When hopping up your 1933-34 Ford there are two distinctive looks you can follow: fendered or non-fendered. Either way you have countless options for infusing variables into your build. It's obvious the original designers conceived the body style with all of its sheetmetal in place to accentuate its newfound flowing lines, by removing the fenders and running boards it rethinks their original plan. With your stripped-down car acting as a canvas it's best to step back and study its aesthetic appeal to determine what changes might be right for you.
At the Rolling Bones Hot Rod Shop in Greenfield Center, New York, the styling of post-war hot rods has been raised to an art form where each and every line is studied. When observing a fender-less 1933-34 Ford it's easy to see the reveal lines of the rear quarter-panel and wheelwell fadeaway pulling your vision rearward. This creates the look of a ducktail as well as disturbing the proportions of the wheel fitment to the wheelwell. To address this, Ken Schmidt and Keith Cornell of Rolling Bones came up with a plan to tuck the tail and reconfigure the proportions of the rear wheelwell and quarter-panel's reveal line so they would be in perfect balance. In getting started, Schmidt removed the rear wheel, brake drum, and backing plate, and proceeded with a roll of 3/4-inch masking tape to illustrate how and where the reveal line begins to fade off and outward. With a large section of white cardboard he proceeded to outline the wheelhouse reveal line to create a stock opening template. The template was then cut out with a razor knife and trimmed using a Burr King 12-inch disc sander for perfect curvature. It was then set in place above the axle at 12 o'clock and marked at the reveal line just before the reveal line began its fadeaway. The template was then scored using a razor knife, folded in half, and trimmed to create the perfect radius for the wheelwell. The template was then put back in place and the wheelwell was marked for the required tuck dimensions.

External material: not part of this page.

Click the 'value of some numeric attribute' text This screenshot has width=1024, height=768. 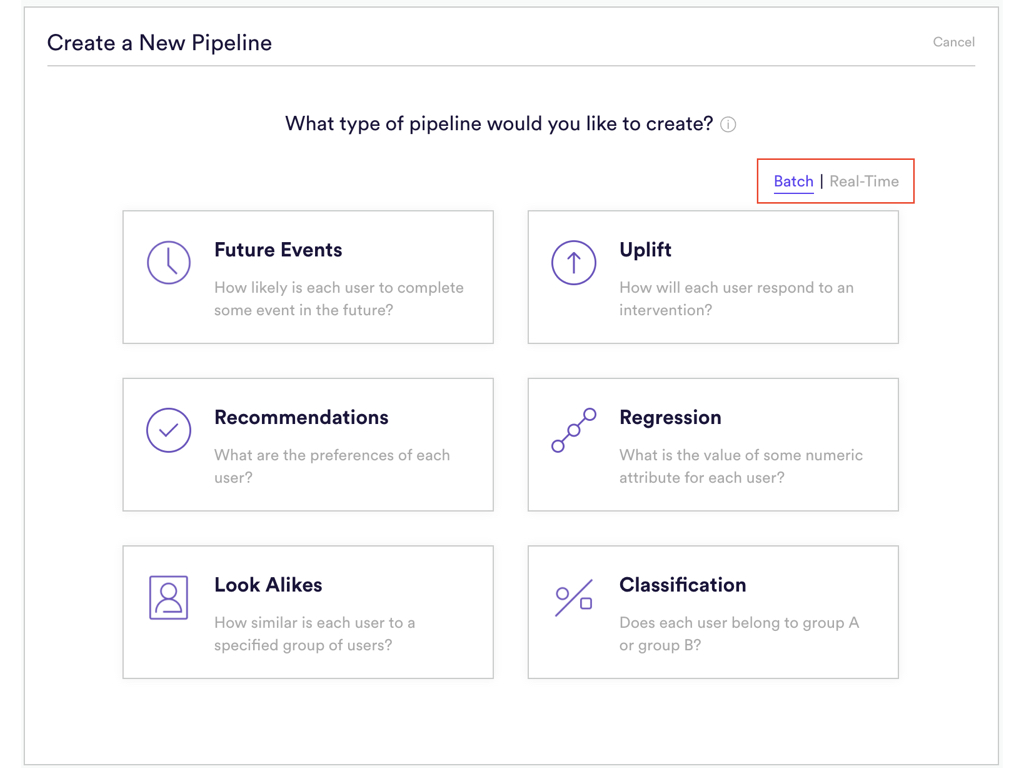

In preparation for the tail tuck, the gas tank was removed and the rear framerails were bobbed. A Hypertherm Powermax 30 plasma cutter was used (while wearing safety glasses) to remove the rear below decklid panel, which was a mounting point for the gas tank cover. Using the rear body reveal line as a guide, Schmidt followed the trimming into the wheelwell. The area was then deburred using a 4-1/2-inch grinder topped with a 40-grit disc. The below decklid outer panel was then unbolted and removed. From the rear of the trunk floor a measurement of 6 inches inboard was taken and marked for removal. A section of steel channel was then clamped in place for use as a guide and a plasma cutter was used to cut out the section. This area was removed to allow ample movement of the rear quarter sections during the actual tuck and will be replaced with fresh steel once the modifications are completed.